Schließlich war es zuvor ab der 17. Minute für fast eine halbe Stunde lang mucksmäuschenstill in Bad Cannstatt. Es war eine angsteinflößende Atmosphäre, die einen tragischen Grund hatte: Im Mainzer Fanblock hatte es einen medizinischen Notfall gegeben, es musste eine Person wiederbelebt werden.

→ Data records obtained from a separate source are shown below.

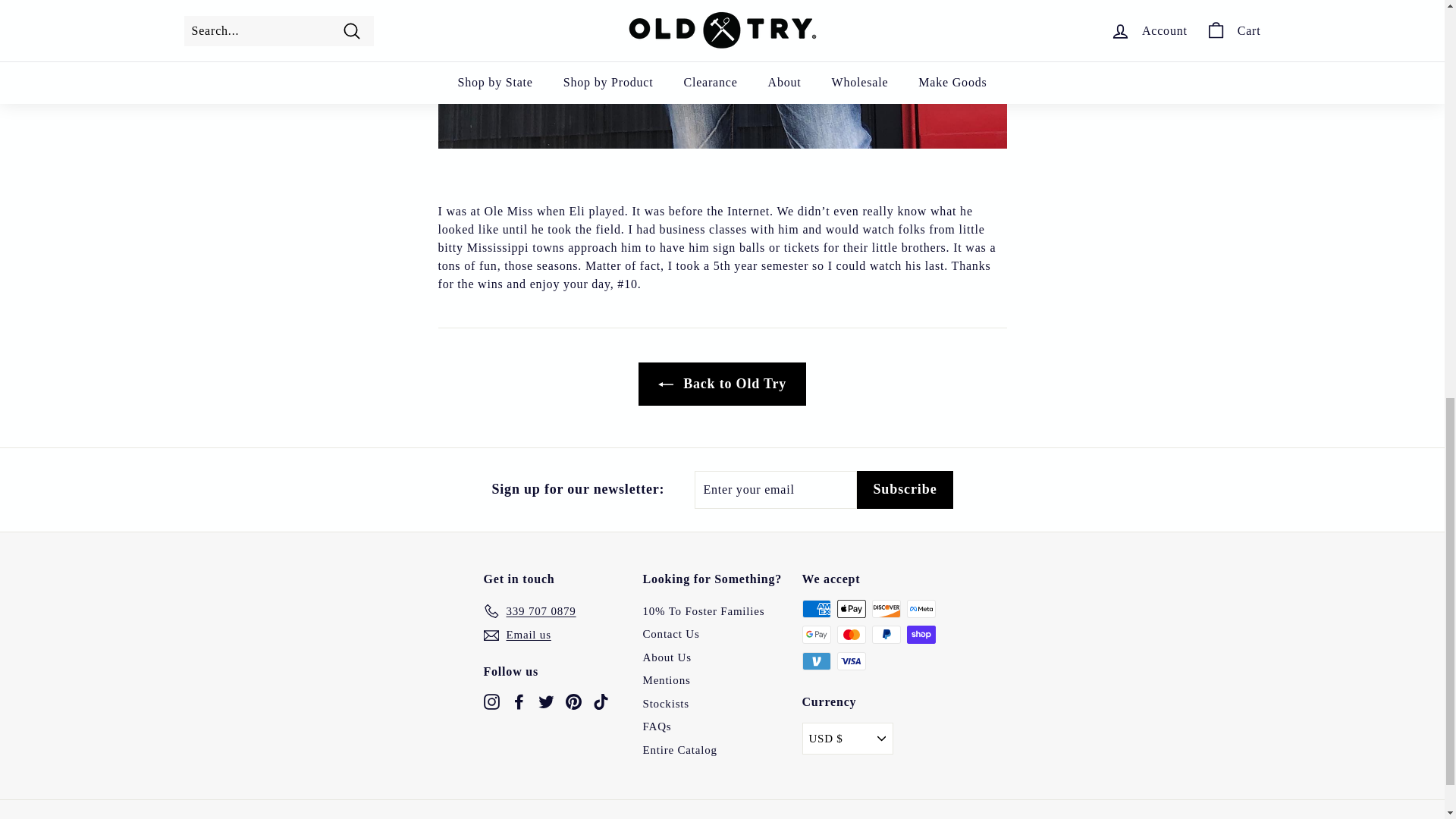
Old Try on Facebook (519, 701)
Old Try on Instagram (491, 701)
PayPal (886, 634)
American Express (816, 608)
Old Try on Twitter (546, 701)
Old Try on TikTok (600, 701)
Venmo (816, 660)
Meta Pay (921, 608)
Old Try on Pinterest (573, 701)
Shop Pay (921, 634)
Google Pay (816, 634)
Apple Pay (851, 608)
Mastercard (851, 634)
Discover (886, 608)
Given the description of an element on the screen output the (x, y) to click on. 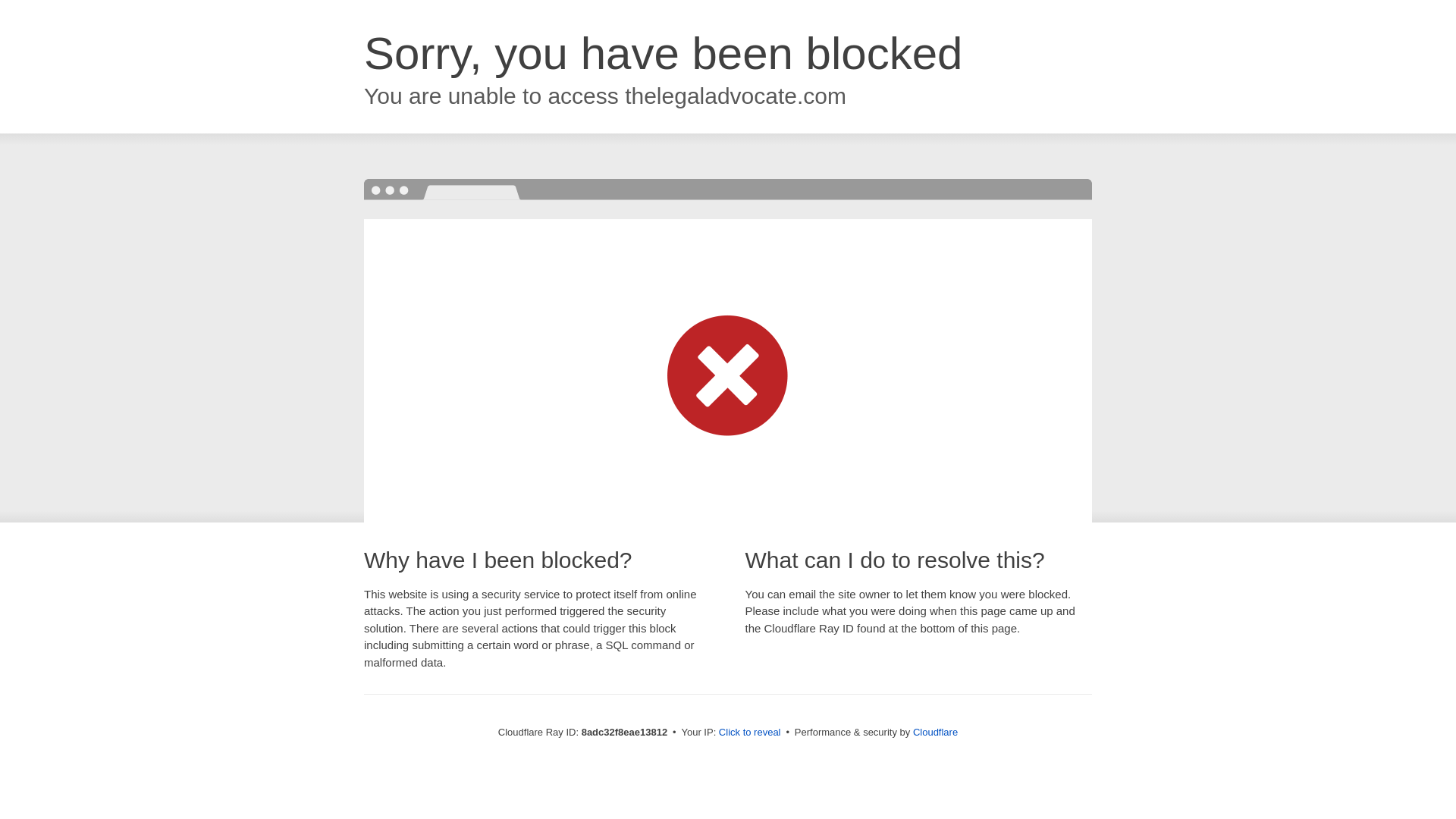
Cloudflare (935, 731)
Click to reveal (749, 732)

Dieser Notfall überschattete den Fakt, dass VfB-Coach Sebastian Hoeneß dem Begriff Rotation nochmals eine ganz neue Dimension gegeben hat. Der 43-Jährige tauschte im Vergleich zum 0:1 am Donnerstag in der Europa League gegen Fenerbahce alle (!) zehn Feldspieler aus. Mutiger geht's nicht. Dieser Mann muss wirkliches Vertrauen in sein Personal haben. So stand Verteidiger Dan-Axel Zagadou nach rund eineinhalb Jahren - zum letzten Mal am 27. Januar 2024 - wieder in der Startelf. Auf der Bank nahmen dagegen Angelo Stiller und Atakan Karazor Platz. Dass gleich beide Akteure aus diesem lange Zeit unsprengbaren Duo auf der Sechser-Position zu Beginn zusehen mussten, daran kann man sich in Stuttgart nicht mehr erinnern.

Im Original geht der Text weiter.